Foldager: «Ci ho creduto, ce l'ho fatta»

di Carlo Malvestio

Dal 2019 la Biesse-Carrera è costantemente protagonista al Giro Next Gen. Lo è stata con Filippo Conca e Kevin Colleoni, lo è stata con Alessio Bonelli e Ric­car­do Ciuccarelli, quest’anno è invece toccato ad Anders Foldager, che all’ultima occasione buona si è portato a ca­sa una tappa. E che tappa, visto che il finale era particolarmente suggestivo, in Piazza Unità d’Italia a Trieste.
«Che bella sensazione! È stata una giornata dura, calda e vissuta a ritmo altissimo - ha detto Foldager -. Quando a 50 chilometri dall’arrivo mi han detto che avevamo ancora 5 minuti di vantaggio ho cominciato a crederci, perché sapevo che negli ultimi 10 chilometri il gruppo non avrebbe potuto recuperare molto essendo tutta discesa. Però la certezza assoluta l’ho avuta a 2 chilometri dall’arrivo».
Il danese della Biesse Carrera non è certo nuovo a vittorie spettacolari. Quest’anno si era imposto al Trofeo San Vendemiano e aveva col­to podi e piazzamenti un po’ ovunque: «L’anno scorso avevo fatto secondo in una tap­pa (quella di Chiavenna, alle spalle del canadese Riley Pickrell, ndr) e per tut­to l’inverno ho pensato a un modo per vincere una tappa al Giro - ha spiegato ancora -. Dopo la Gent-We­velgem mi sono ammalato e sono ri­masto fermo un mese; fino a tre settimane fa pensavo di non poterlo nemmeno correre questo Giro, visto che ancora non avevo ripreso ad allenarmi. Poi pian piano ho ricominciato, ho affrontato questo Giro giornata dopo giornata, all’utima tappa ho voluto provare ad andare in fuga ed è nata questa chance».

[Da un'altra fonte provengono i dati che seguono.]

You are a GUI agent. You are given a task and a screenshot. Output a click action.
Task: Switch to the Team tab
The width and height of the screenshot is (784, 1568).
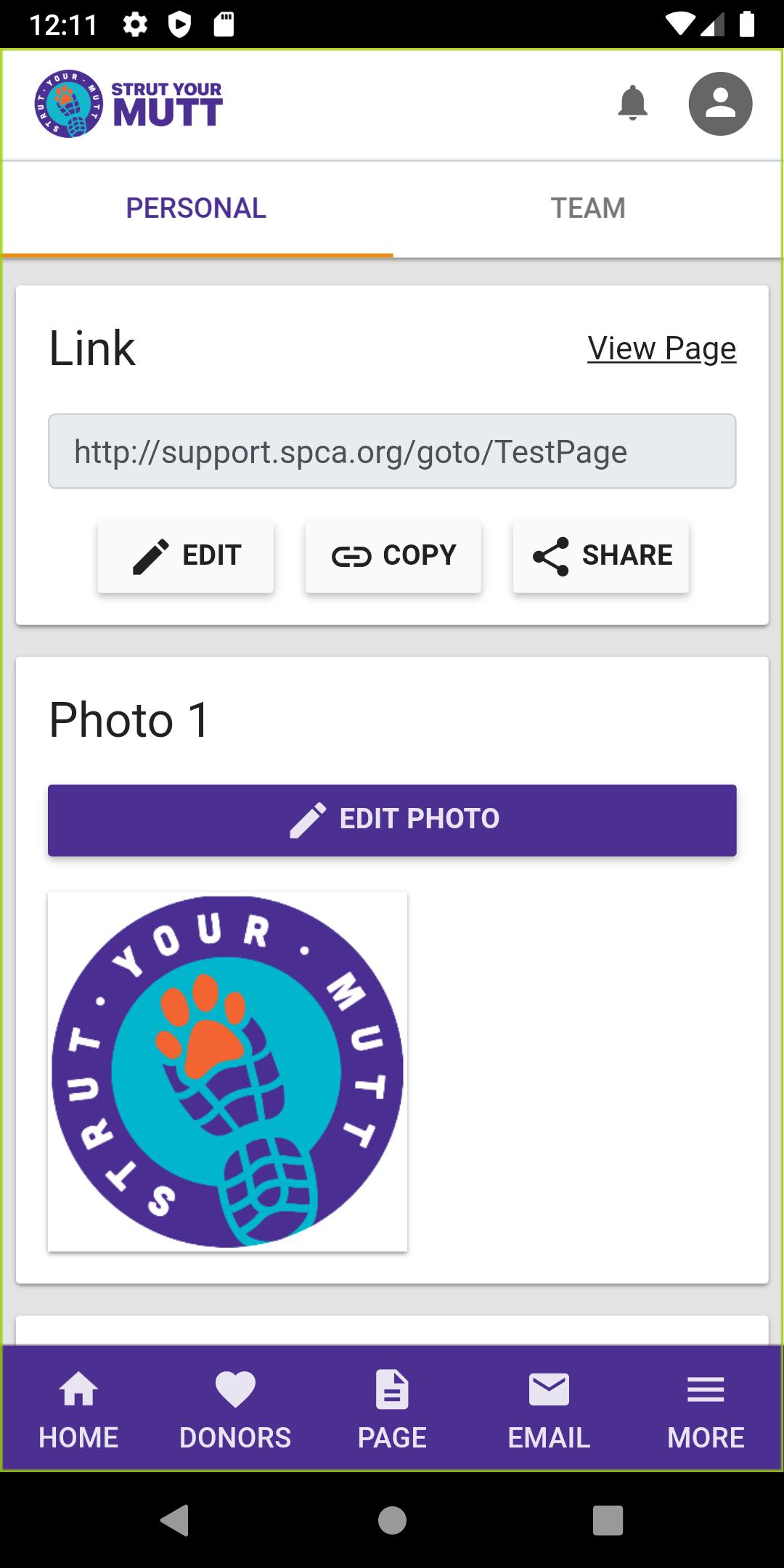588,208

Classe 2001, nativo di Skive, Foldager è al suo secondo anno con la maglia della Biesse Carrera. Tiene bene nelle brevi salite e ha un ottimo spunto veloce: «Non posso considerarmi un ve­locista, perché gli sprint a ranghi compatti li soffro. Però le volate ri­strette mi piacciono, sono abbastanza potente quindi riesco a dire la mia. Questo Giro non mi ha detto molto di più di quanto non sapessi già, sono un corridore da percorsi misti. Una volatina dopo una corsa dura, con vari strappi, è per me lo scenario ideale».

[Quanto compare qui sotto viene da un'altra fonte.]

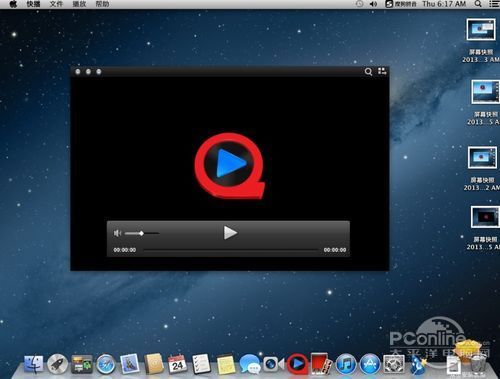This screenshot has width=500, height=379.
Task: Open Spotlight search in the menu bar
Action: click(x=478, y=4)
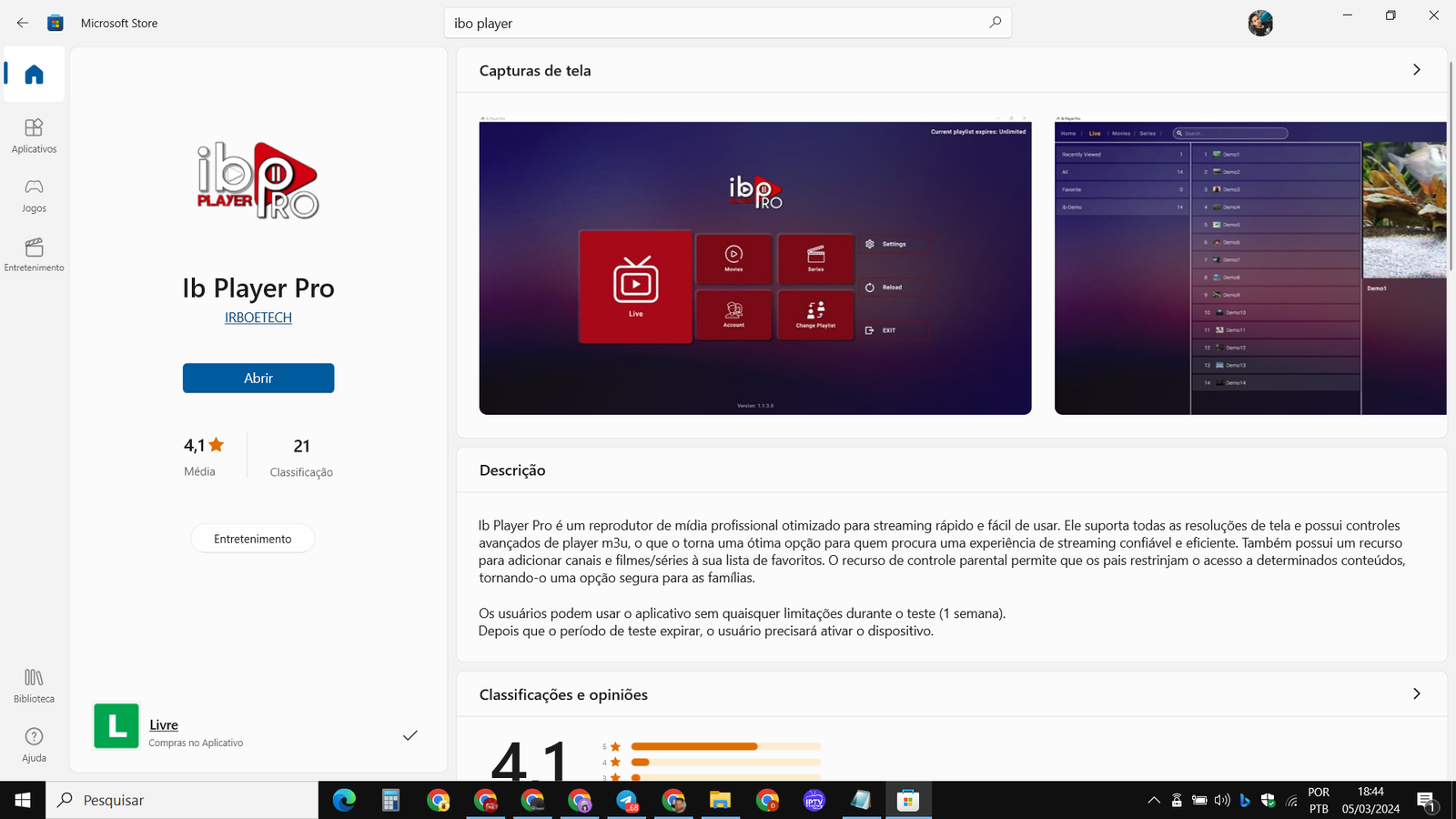Open the Entretenimento sidebar section
The width and height of the screenshot is (1456, 819).
(34, 253)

L’anno scorso ha scelto di uscire dalla comfort zone e inseguire con convinzione il professionismo. Ora vive a Osio Sotto, in provincia di Bergamo: «Sono arrivato qui perché alcuni miei amici avevano fatto lo stesso percorso, sono venuti in Italia e poi sono riusciti a passare professionisti. Se hai la mentalità giusta, quella di metterti in gioco, di stare lontano dalla famiglia e imparare una nuova lingua, allora sì, lo consiglio anche altri corridori che vengono dal nord Europa».
Lui la sua missione l’ha portata a termine crescendo nel team guidato da Marco Milesi e Dario Nicoletti e nel 2024 passerà prof con la Jayco AlUla, pronto per un nuovo inizio.